-- BEGIN LISTED RECORDS --

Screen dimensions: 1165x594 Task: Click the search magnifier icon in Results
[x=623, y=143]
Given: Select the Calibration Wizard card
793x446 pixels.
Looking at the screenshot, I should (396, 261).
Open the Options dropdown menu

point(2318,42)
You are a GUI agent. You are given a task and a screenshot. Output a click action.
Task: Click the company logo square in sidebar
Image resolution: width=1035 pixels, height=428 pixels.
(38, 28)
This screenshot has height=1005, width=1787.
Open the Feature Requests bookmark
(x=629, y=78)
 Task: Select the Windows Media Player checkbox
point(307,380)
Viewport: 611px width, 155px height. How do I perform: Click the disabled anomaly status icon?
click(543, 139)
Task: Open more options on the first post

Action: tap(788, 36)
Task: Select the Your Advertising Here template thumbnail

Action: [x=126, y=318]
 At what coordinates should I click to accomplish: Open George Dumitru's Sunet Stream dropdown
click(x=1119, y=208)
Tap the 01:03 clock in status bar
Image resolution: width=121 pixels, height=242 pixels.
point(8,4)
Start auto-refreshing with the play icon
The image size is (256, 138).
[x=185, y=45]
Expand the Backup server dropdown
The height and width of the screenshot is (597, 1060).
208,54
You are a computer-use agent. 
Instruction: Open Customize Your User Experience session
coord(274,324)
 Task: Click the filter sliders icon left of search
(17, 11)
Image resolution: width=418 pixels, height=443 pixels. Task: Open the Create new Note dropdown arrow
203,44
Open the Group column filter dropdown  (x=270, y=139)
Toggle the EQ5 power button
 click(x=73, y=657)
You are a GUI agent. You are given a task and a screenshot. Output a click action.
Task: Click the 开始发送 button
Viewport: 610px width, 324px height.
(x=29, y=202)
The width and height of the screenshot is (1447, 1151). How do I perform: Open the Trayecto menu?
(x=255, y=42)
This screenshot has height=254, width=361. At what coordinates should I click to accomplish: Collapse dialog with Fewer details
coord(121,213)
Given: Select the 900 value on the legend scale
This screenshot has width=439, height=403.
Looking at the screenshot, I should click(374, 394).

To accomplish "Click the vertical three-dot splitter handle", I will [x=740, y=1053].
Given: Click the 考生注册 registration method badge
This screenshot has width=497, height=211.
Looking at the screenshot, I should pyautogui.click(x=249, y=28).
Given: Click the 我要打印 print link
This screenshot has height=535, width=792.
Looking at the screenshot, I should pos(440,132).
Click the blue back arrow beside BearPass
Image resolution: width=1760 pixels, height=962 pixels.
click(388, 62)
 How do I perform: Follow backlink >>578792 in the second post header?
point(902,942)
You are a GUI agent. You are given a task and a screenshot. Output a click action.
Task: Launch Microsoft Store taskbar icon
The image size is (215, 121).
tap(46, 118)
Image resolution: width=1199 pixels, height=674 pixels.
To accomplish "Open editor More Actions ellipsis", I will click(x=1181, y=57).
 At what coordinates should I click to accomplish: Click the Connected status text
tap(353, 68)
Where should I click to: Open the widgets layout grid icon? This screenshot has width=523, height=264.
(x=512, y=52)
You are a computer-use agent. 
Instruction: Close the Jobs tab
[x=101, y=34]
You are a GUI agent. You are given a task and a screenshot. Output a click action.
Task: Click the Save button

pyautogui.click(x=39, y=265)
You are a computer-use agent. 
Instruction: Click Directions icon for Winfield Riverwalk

-- END LISTED RECORDS --

• _PROBLEM DESCRIPTION_: Find every line in the material above that contains the word "Open", and copy each of those lines.

• _OUTPUT_:
Open the Options dropdown menu
Open the Feature Requests bookmark
Task: Open more options on the first post
 At what coordinates should I click to accomplish: Open George Dumitru's Sunet Stream dropdown
Instruction: Open Customize Your User Experience session
Image resolution: width=418 pixels, height=443 pixels. Task: Open the Create new Note dropdown arrow
Open the Group column filter dropdown  (x=270, y=139)
The width and height of the screenshot is (1447, 1151). How do I perform: Open the Trayecto menu?
To accomplish "Open editor More Actions ellipsis", I will click(x=1181, y=57).
Where should I click to: Open the widgets layout grid icon? This screenshot has width=523, height=264.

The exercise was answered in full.